You're too modest, G. There are so many lines in here that I love. I started to select my favourites, but realised I'd have to quote the whole poem.

'Of a liquorice raven's lament' is particularly stunning (I've tried to think of a word for that bird's oily blackness before, and didn't get anything as good).

I'll think about the squirrels and get back to you.


----------



## Sebald (Jun 27, 2017)

'tail-heavy' squirrels? (they look as if they're mostly tail... and 'heavy' fits with the mood, and makes me think of damp fur in evening mists... and the phrase kind of brings to mind 'world-weary').

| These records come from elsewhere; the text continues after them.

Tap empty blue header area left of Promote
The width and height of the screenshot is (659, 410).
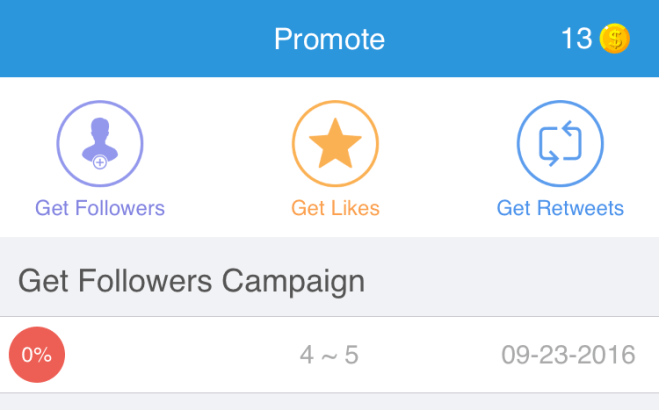(120, 40)
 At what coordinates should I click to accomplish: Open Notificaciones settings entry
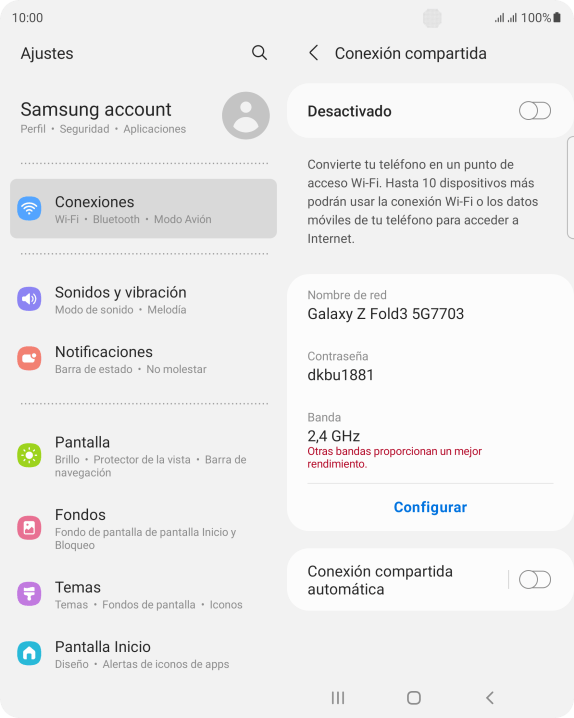[x=143, y=359]
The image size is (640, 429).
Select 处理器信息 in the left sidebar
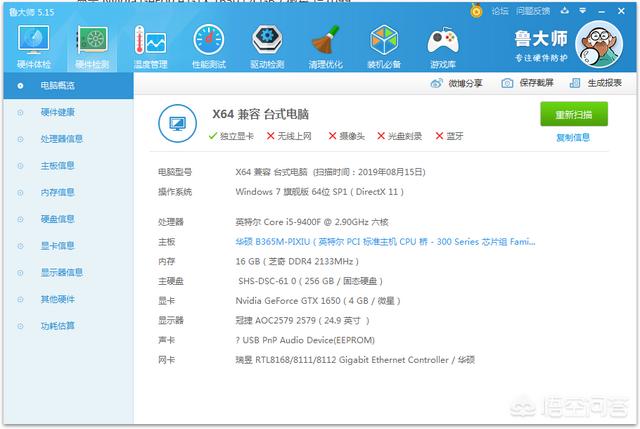tap(61, 138)
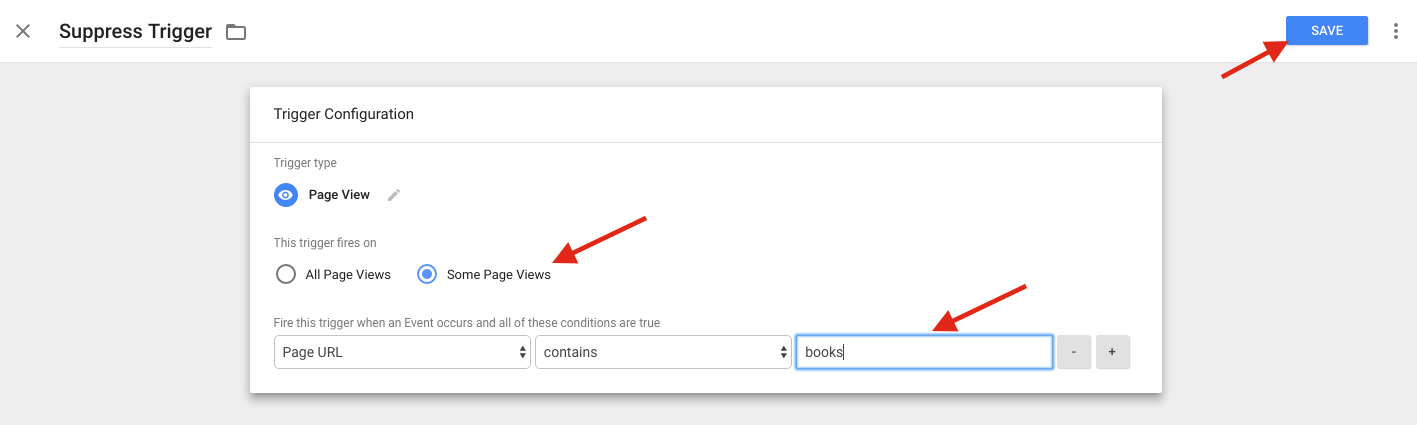Viewport: 1417px width, 425px height.
Task: Focus the value field containing books
Action: (x=924, y=352)
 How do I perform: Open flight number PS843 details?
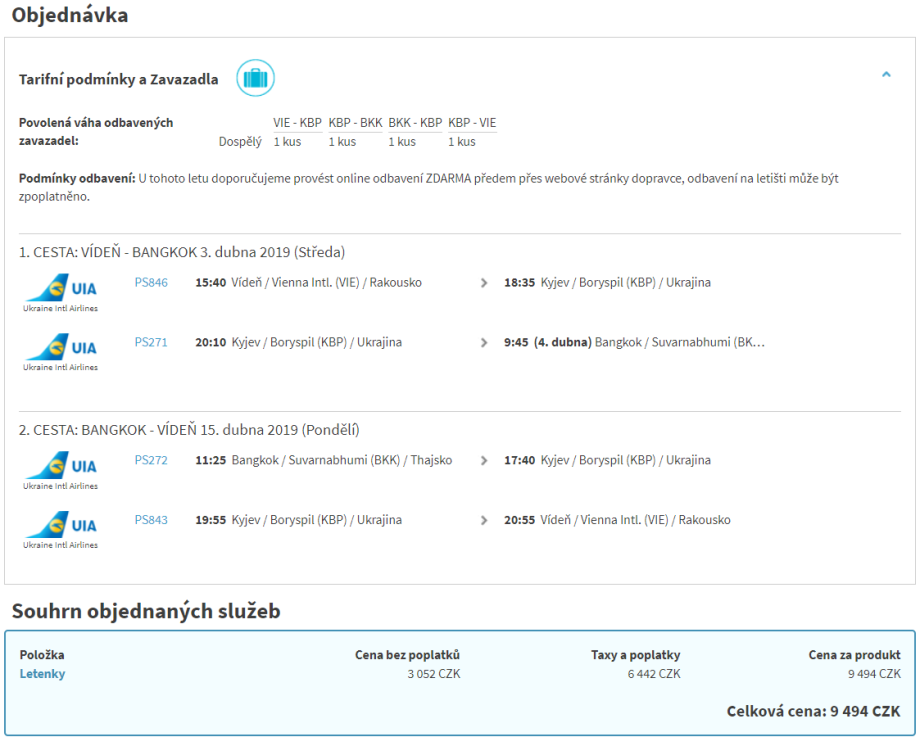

Fat-bottomed? Pear-shaped?


----------



## ned (Jun 27, 2017)

As bushy tailed squirrels scurry ?

First, it doesn't need 'As' - and it's obvious that squirrels are bushy tailed

perhaps, another description - red or grey? bright-eyed, cautious or playful etc

just a thought....Ned


----------



## Bard_Daniel (Jun 27, 2017)

Very worthwhile poem. Glad I stumbled upon it.

Well done Gerald!


----------



## Space Cadet (Jun 27, 2017)

gerdun said:


> Hi Sebald,
> Thanks for reading.
> by no means would I consider myself a poet.
> Although I do enjoy the challenges of poetry .
> ...




_As ground squirrel scurries _(or) _As a tree squirrel scurries_

_Towards the soft burbling croaks

Of a liquorice raven’s lament_


----------



## Space Cadet (Jun 27, 2017)

gerdun said:


> [FONT=&Verdana]
> The sky turns grey as a tombstone   [/FONT]
> 
> And the land darkens into dusk
> ...




I really enjoy this poem.  Def. keen on the push to make it even more melancholy per Firmajic.   The images in here are delightful, fresh.    I like the squirrel in there btw.  There are lots of different kinds of squirrels.  I'm not an expert though.  

The last three lines -- there's the kicker.  After reading a poem a few times on here, I try to evolve a line or two just for feedback from my perspective (see below).  Sometime it's shite, sometimes not so much.  Thanks for sharing.  Enjoyed reading your piece.  -- Wesley.  
_

Towards a soft, gurgled croak
of a liquorice raven’s lament,
the bare and grainy porch boards play
dried creaks of an old dirge of death
rejoicing the last breath of day.
_
_And the land darkens into dusk.
The sky turns tombstone grey._

_The smell of dead peppery leaves 
linger with the frost in the air,
where rotting bones settle, ungrieved.
_


----------